If you have to get a GBCA-enhanced MRI and are nervous about toxicity. Here is brief advice I just gave to someone:

GDD is relatively rare, so your absolute risk is low. That said, make sure you are relatively well hydrated before the study and afterwards... but do not overdo it. Do not over exercise before or after, do not take any high potency drugs like antibiotics - if you are unavoidably on them, then delay MRI. Essentially you want to avoid anything that may throw off the balance of your immune system.

You could take tumeric, spirulina, chlorella... maybe just tumeric fine... eat healthy food.

RS

Some additional notes are important.

If you already have GDD, then you should never get another GBCA injection again. There are always alternatives to everything. Including most importantly don't get any imaging... I must admit I am amazed at the number of GDD sufferers who rush to get other imaging studies when a physician tells them they need one (often the study is obtained to investigate the symptoms that turn out to be GDD, and the study is of no value). I ask myself... you already had a physician or practitioner tell you to get an MRI with GBCA, and now you are extremely sick with GDD, and your are willing to jump in and get another imaging study of dubious value? Really?

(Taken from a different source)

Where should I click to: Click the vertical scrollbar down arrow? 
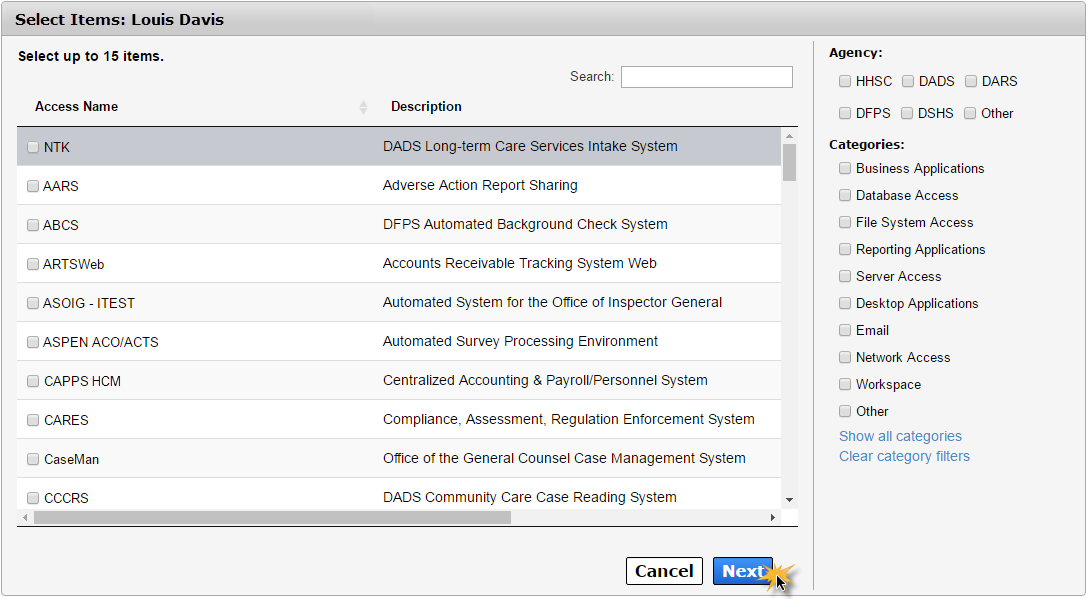pyautogui.click(x=789, y=500)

We do far too many imaging studies for very weak reasoning, often times the reason is so the practitioner does not get sued (cover-the-ass medicine).

The reason for cover-the-ass medicine is that physicians can get sued for things that have a 1 in 100,000 chance of occurring. The obvious thing is to start by changing simple things, as I have said previously: all medical experts should be agents of the court, or if we have not progressed to that logic, then atleast medical experts should be liable for what they say, and medical experts should be actual medical experts and not scam-artist physicians for hire.

I have digressed....I must admit I try to couch when I talk to patients, evaluating risks in terms : "this is what I would do", a physician who knows an enormous amount about medicine, imaging and risks, Quite often my advice is: I would do nothing. To illustrate the point, I punctured my eardrum about 1.5 years ago, instead of it healing with no problem I have hearing loss and white noise in that ear. I went eventually to get it looked at. I saw a nurse practitioner who told me I needed to get a CT of the temporal bone and an MR with GBCA, the latter to exclude an acoustic neuroma. What did I do? Nothing.

I would get a CT in the setting of major trauma, and if I thought I had interstitial lung disease. To date I have never undergone CT, because of the radiation risk, for any indication of marginal likelihood of value. Other imaging to me, in particular Nuclear Medicine and PET, are quite horrifying.

The problem ofcourse with telling people to not get imaging, is that anything can happen 1 in 100,000 or 1 in 1 million times, anything. Some things like heart disease are very common, even without GDD. So often we practice medicine for the 1 in 100,000 probability, but ignore things that are 100%- if you have GDD and you get another GBCA injection 100% of the time you will get worse..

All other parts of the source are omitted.